• PROMPT 1: How many lines of the entries contain the word "Edmonton"? Case counts. Reply with the number alone.

Segment Start: SELECTED TEXT

Conditioning with text prompts
In 2022, the diffusion technique was further improved by researchers in Munich. These researchers figured out how to shape the denoising process with extra information. This process is called conditioning. (One of these researchers, Robin Rombach, is now employed by Stability AI as a developer of Stable Diffusion.)
The most common tool for conditioning is short text descriptions, also known as text prompts, that describe elements of the image, e.g.—“a dog wearing a baseball cap while eating ice cream”. (Result shown at right.) This gave rise to the dominant interface of Stable Diffusion and other AI image generators: converting a text prompt into an image.
The text-prompt interface serves another purpose, however. It creates a layer of magical misdirection that makes it harder for users to coax out obvious copies of the training images (though not impossible). Nevertheless, because all the visual information in the system is derived from the copyrighted training images, the images produced—regardless of outward appearance—are necessarily works derived from those training images.
How Stable Diffusion combines these pieces
Within Stable Diffusion, the pieces described above are implemented as three separate AI models that cooperate. For details of how these three models work together, see Stable Diffusion using Hugging Face—Looking under the hood and The Illustrated Stable Diffusion.
Stability AI, founded by Emad Mostaque, is based in London.
Stability AI funded LAION, a German organization that is creating ever-larger image datasets—without consent, credit, or compensation to the original artists—for use by AI companies.

Segment End: SELECTED TEXT
Segment Start: RECORDS SUPPLIED

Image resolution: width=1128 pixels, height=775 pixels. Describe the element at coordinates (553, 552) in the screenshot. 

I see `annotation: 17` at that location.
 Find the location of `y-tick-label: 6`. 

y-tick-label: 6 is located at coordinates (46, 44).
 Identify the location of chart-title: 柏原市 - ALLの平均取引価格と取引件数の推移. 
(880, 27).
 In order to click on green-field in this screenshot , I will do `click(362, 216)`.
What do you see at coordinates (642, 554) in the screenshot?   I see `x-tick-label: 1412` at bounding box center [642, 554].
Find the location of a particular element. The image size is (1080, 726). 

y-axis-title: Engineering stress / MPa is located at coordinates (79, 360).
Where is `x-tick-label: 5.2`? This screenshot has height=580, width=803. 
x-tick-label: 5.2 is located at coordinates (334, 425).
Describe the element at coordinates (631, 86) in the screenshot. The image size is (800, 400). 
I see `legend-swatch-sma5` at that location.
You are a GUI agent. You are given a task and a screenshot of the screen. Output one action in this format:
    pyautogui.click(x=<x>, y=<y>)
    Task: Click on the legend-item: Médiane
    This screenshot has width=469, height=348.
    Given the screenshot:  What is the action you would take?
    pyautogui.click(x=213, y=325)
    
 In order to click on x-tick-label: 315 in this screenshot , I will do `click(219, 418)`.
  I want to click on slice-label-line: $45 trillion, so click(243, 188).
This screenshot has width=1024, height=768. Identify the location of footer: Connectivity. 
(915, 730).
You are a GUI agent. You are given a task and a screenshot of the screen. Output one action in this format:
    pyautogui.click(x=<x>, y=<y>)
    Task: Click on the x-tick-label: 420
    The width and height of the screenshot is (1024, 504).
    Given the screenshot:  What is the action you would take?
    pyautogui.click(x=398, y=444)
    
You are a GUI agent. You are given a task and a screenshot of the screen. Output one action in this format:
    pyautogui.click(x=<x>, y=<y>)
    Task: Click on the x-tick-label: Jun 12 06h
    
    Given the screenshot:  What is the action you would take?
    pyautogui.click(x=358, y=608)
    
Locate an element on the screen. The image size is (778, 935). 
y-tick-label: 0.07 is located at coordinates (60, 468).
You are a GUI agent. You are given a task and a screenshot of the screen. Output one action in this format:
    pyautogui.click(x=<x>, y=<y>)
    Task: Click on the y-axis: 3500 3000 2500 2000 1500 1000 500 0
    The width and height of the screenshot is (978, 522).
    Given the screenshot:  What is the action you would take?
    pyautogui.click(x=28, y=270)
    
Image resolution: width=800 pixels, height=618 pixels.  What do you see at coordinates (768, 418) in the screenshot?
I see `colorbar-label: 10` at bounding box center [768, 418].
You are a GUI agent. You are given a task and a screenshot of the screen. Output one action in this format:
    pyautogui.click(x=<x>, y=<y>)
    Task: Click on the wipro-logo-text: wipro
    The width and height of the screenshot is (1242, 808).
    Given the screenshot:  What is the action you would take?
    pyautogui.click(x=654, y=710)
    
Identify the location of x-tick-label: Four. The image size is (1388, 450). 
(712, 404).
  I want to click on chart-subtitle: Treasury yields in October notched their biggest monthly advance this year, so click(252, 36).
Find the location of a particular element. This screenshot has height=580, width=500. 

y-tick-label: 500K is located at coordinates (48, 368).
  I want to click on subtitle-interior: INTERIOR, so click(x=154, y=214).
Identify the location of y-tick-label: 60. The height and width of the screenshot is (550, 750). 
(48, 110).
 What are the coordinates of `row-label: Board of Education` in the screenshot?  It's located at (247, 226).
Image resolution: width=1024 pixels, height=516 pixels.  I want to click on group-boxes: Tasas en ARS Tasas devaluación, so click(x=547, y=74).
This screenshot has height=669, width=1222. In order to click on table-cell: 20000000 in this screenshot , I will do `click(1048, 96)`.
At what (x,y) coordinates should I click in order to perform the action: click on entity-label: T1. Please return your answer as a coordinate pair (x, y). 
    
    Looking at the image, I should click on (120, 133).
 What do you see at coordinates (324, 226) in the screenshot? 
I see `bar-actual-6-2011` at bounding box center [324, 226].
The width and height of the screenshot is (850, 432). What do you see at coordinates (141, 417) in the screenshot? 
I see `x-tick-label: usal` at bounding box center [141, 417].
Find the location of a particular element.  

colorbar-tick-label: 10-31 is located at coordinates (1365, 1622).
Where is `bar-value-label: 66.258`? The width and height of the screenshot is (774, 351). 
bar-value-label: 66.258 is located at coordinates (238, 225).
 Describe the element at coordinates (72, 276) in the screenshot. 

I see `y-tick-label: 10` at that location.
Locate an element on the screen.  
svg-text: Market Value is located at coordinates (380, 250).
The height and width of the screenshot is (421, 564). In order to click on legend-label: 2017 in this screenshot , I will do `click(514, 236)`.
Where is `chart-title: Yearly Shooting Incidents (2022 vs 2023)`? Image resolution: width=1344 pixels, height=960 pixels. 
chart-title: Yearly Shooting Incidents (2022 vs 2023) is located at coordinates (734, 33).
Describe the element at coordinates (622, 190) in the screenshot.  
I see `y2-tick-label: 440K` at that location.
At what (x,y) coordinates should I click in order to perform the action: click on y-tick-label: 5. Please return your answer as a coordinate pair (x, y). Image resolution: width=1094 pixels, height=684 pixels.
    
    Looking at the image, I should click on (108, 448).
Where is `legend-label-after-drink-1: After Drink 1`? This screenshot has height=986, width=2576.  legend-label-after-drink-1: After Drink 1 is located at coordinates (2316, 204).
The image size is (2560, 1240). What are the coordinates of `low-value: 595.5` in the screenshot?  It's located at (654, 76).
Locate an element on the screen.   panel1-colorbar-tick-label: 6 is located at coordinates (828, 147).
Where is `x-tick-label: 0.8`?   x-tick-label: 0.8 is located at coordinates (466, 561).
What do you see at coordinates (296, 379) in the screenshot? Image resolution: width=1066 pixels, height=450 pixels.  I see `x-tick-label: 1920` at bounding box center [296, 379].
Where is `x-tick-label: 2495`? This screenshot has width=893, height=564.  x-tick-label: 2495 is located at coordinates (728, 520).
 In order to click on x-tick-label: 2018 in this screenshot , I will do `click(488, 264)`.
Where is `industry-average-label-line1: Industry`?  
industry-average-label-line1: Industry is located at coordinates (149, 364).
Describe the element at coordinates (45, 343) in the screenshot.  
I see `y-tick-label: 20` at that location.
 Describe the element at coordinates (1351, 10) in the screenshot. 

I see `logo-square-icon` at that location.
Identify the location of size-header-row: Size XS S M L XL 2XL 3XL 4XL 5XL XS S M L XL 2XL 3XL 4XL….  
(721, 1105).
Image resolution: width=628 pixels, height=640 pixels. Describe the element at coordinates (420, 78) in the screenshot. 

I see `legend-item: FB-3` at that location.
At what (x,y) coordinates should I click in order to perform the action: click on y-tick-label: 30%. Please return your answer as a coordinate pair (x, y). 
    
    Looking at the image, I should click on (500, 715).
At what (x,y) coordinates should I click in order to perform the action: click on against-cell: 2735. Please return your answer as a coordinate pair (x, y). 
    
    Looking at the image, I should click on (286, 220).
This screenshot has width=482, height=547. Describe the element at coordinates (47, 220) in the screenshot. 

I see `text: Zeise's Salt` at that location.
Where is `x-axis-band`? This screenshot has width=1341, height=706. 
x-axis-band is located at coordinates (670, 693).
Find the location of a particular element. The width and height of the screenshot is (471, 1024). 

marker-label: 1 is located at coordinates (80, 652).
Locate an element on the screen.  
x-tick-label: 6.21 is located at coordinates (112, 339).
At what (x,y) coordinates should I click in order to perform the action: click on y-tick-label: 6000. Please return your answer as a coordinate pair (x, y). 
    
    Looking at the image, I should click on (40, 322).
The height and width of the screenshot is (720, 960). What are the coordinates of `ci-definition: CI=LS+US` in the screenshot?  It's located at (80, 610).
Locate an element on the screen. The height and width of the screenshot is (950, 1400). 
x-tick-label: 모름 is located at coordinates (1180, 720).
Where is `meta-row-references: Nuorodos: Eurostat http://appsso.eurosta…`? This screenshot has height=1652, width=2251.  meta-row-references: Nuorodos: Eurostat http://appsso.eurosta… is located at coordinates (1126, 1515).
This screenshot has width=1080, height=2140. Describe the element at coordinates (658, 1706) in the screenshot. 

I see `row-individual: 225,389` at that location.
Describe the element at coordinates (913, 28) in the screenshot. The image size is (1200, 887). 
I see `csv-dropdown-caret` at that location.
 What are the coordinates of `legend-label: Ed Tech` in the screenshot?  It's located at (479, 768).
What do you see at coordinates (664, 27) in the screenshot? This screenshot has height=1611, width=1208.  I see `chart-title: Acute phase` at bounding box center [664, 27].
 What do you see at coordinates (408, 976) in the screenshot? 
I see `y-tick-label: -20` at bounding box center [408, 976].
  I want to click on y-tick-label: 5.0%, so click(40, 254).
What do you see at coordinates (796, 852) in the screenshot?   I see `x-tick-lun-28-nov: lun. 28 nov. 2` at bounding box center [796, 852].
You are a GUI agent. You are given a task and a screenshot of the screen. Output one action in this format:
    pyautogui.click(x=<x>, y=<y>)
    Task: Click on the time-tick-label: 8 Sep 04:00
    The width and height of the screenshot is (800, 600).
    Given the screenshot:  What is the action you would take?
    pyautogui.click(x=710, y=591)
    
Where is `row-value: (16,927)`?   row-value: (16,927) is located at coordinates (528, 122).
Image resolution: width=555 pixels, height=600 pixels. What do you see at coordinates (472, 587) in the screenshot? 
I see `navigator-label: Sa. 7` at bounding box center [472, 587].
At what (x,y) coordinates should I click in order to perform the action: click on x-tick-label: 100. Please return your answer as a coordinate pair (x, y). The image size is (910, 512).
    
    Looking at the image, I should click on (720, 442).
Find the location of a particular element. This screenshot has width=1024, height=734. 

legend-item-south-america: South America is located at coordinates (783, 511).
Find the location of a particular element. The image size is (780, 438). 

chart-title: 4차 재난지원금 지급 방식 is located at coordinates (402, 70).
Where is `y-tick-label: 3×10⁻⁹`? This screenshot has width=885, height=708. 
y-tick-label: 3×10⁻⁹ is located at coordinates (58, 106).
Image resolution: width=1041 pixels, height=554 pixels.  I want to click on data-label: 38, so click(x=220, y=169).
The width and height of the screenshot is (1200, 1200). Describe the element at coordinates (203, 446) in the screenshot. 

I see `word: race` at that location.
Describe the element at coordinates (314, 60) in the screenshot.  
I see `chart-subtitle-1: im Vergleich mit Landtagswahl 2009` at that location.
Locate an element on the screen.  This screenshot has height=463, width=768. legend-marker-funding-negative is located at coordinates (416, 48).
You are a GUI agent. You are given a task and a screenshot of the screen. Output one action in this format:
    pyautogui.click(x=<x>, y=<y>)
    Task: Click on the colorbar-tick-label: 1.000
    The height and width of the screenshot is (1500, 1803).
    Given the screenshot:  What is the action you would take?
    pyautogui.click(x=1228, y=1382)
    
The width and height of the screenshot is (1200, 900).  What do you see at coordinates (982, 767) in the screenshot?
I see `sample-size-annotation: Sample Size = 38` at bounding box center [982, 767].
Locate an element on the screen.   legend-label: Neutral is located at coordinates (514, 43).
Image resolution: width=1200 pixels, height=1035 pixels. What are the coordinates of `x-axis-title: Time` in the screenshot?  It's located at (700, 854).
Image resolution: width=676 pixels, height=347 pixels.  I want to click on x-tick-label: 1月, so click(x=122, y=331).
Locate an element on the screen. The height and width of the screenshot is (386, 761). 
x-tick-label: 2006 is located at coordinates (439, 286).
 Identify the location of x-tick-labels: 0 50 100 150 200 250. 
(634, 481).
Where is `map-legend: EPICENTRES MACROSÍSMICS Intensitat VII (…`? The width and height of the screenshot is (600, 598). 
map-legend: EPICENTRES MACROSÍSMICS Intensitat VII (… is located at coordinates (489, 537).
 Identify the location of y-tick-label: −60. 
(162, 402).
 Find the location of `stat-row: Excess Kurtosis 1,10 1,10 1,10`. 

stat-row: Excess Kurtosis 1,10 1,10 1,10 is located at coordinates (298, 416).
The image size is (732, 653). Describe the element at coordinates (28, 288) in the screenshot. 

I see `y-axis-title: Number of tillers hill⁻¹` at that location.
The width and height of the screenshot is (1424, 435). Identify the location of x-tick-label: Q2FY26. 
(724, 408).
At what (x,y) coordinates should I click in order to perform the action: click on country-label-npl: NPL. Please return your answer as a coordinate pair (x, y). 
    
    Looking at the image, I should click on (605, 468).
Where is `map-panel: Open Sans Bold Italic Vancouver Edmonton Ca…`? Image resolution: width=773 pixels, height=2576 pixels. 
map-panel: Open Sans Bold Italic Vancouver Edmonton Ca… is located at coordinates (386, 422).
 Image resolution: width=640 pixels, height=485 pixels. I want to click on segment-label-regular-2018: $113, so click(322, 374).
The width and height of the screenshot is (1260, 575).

Segment End: RECORDS SUPPLIED

• PROMPT 2: According to the text on Stable Diffusion, where is Stability AI based?

• YOUR RESPONSE 1: 2

• YOUR RESPONSE 2: London